Что нужно сделать:
A. Определите, согласуется ли с текстом о Чаттертоне каждое из трех утверждений: (i) ученичество у адвоката Ламберта началось в 1767 году; (ii) стихи и драмы в стихах писались от имени монаха XVI века Томаса Роули; (iii) «Завещание» Чаттертона не сохранилось. На каждое утверждение ответьте «да» или «нет» и приведите решающие слова текста в точной цитате.
B. Изложите содержание текста о Чаттертоне в двух предложениях.

Текстовый фрагмент:
В 1767-м начинается ученичество у адвоката Ламберта, в доме которого Томас оказывается чуть ли не на положении лакея. С 1768-го он пишет стихи и драмы в стихах от имени монаха XV века Томаса Роули, одновременно занимаясь подделкой старинных документов, и примерно в это же время основывает кружок «молодых людей, которые называли себя „Spouting Club“ и по своей политической направленности были революционерами, ранними предшественниками внепарламентской оппозиции» (Нильс Хёпфнер).

О смерти друзей Чаттертона мы узнаем, среди прочего, из его стихов — «Элегии на смерть мистера Уильяма Смита» [переадресованной Питеру] и «Элегии на смерть мистера Филлипса» (оба умерли в 1769-м).

«Завещание» Чаттертона, которое послужило основанием для разрыва договора с адвокатом Ламбертом, тоже сохранилось. Это ернический текст, который почти сплошь состоит из личных нападок на господ Барретта, Кэткота и Бергема, на должностных лиц Бристоля, на сам этот город. Приведу из него несколько фраз:

…Если после моей смерти, которая произойдет завтра ночью до восьми часов, сиречь в праздник Воскресения, коронер и присяжные доведут дело до полного лунатизма, я желаю и распоряжаюсь, чтобы Пол Фарр, эсквайр, и мистер Джон Флауэр, совместно оплатив расходы, похоронили тело в гробнице моих предков и воздвигли над ним памятник высотой четыре фута пять дюймов…
Составлено в присутствии Всеведущей Силы, сего дня 14 апреля 1770 года.

Исходные данные:
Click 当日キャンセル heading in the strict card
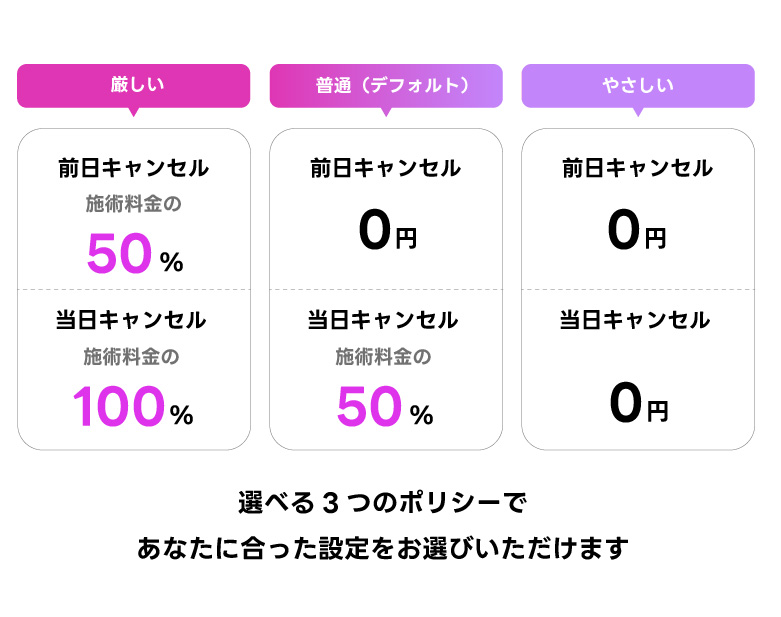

Ответы на задания:
A.
(i) Да: «В 1767-м начинается ученичество у адвоката Ламберта».
(ii) Нет: «от имени монаха XV века Томаса Роули».
(iii) Нет: «„Завещание“ Чаттертона, которое послужило основанием для разрыва договора с адвокатом Ламбертом, тоже сохранилось».

B. В 1767 году Чаттертон начал ученичество у адвоката Ламберта, а с 1768 года писал стихи и драмы в стихах от имени монаха XV века Томаса Роули, подделывал старинные документы и основал революционный по направленности кружок «Spouting Club». Сохранилось его ерническое «Завещание», которое послужило основанием для разрыва договора с Ламбертом и почти сплошь состоит из личных нападок на господ Барретта, Кэткота и Бергема, на должностных лиц Бристоля и на сам этот город.